Nesta terça-feira, Grêmio e Fluminense confrontam dois grandes treinadores do futebol brasileiro. Coincidentemente, compartilham trajetórias que se cruzam ao longo das últimas décadas, com semelhanças em copas e histórias nos clubes protagonistas no duelo das oitavas de final da Conmebol Libertadores, a partir das 19h, no Couto Pereira. Renato e Mano Menezes, por exemplo, perderam finais da competição pelos hoje rivais. De um lado, o maior ídolo da história do Tricolor gaúcho, responsável pelas principais conquistas recentes. Do outro, um técnico que vive a primeira experiência no Fluminense e surgiu no cenário nacional justamente no Grêmio, na campanha do título da Série B. Renato tem também um posto importante na história do Fluminense. Como jogador, foi campeão carioca com o gol de barriga no título em 1995. Como treinador, levou a equipe de 2007 ao título da Copa do Brasil. Segundo Lucas Leiva, comandado por ambos, analisou a dupla. – Acho que eles são similares na gestão, com características diferentes. O Mano é um cara mais sério, super-honesto, e tem uma relação eu diria um pouco mais fria.
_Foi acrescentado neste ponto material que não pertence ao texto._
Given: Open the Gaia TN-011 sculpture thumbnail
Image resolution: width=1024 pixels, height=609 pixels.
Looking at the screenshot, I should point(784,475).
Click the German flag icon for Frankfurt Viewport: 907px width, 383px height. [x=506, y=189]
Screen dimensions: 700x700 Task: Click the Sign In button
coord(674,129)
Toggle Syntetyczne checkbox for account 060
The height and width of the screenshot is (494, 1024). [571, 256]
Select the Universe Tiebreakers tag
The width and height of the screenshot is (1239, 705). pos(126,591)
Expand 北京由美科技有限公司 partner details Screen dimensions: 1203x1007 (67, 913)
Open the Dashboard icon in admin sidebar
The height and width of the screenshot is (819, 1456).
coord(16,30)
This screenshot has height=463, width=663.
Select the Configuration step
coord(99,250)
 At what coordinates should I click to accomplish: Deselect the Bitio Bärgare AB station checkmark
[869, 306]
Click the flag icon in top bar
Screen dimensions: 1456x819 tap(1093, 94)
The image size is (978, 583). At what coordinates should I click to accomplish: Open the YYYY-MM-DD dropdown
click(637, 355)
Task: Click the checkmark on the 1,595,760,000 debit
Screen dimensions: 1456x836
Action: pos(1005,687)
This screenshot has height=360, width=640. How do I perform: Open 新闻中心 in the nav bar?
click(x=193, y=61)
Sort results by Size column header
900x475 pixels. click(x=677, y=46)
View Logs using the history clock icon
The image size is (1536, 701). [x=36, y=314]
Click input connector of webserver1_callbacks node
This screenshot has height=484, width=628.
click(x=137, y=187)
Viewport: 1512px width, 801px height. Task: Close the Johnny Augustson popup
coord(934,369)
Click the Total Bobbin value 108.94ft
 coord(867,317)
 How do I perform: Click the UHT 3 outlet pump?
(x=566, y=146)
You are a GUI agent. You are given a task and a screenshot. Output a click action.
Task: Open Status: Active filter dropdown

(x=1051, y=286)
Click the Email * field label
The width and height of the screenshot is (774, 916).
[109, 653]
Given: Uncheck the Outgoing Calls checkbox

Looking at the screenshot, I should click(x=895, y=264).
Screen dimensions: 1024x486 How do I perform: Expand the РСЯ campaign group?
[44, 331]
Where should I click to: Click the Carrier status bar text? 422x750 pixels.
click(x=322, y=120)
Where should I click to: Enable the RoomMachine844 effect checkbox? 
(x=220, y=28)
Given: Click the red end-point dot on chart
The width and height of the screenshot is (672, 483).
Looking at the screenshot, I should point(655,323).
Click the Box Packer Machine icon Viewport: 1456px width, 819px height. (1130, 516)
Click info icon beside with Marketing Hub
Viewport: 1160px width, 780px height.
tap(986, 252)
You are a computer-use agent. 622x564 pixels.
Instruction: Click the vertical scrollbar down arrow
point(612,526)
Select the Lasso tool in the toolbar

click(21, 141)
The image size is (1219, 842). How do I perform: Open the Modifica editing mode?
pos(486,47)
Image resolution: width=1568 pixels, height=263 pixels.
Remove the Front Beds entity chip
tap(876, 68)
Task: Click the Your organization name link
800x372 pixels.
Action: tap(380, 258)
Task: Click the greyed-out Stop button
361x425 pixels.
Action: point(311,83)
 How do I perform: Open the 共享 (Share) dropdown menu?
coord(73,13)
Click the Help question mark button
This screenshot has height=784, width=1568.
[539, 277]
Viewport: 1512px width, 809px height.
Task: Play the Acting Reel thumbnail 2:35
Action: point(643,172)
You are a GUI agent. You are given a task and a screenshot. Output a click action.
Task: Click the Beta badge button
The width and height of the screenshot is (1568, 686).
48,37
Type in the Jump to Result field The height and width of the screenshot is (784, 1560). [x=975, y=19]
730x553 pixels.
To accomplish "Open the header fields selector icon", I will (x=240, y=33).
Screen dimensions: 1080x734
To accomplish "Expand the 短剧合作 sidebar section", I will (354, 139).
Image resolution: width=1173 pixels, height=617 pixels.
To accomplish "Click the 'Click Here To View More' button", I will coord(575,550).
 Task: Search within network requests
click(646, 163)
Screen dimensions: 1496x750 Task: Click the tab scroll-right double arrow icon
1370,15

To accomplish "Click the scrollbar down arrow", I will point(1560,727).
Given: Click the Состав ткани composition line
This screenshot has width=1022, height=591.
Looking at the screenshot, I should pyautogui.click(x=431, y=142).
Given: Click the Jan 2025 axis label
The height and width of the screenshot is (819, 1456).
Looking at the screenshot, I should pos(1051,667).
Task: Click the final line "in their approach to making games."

O Renato é um cara que circula mais no vestiário, mas muito direto também. Os atletas valorizam isso. Os dois têm o perfil de falar sempre a verdade. Jogam de maneira diferente, mas na gestão vejo bastante coisa parecida – comentou Lucas.
Mano reencontra a equipe a qual assumiu no início da Série B de 2005. Naquela época, Grêmio vivia uma realidade financeira extremamente delicada, com salários atrasados e estruturas precárias. Sob o comando do atual técnico do Fluminense, o Grêmio levou o título da Série B em jogo inesquecível contra o Náutico, na lendária Batalha dos Aflitos. No ano seguinte, Mano Menezes colocou o Grêmio na terceira posição do Brasileirão e vaga na Libertadores. Já Renato, claro que em proporções diferentes, também é tido como ídolo do clube carioca. Em 1995, protagonizou o histórico gol de barriga na final do Campeonato Carioca sobre o Flamengo, título que o Fluminense não ganhava há 10 anos até então.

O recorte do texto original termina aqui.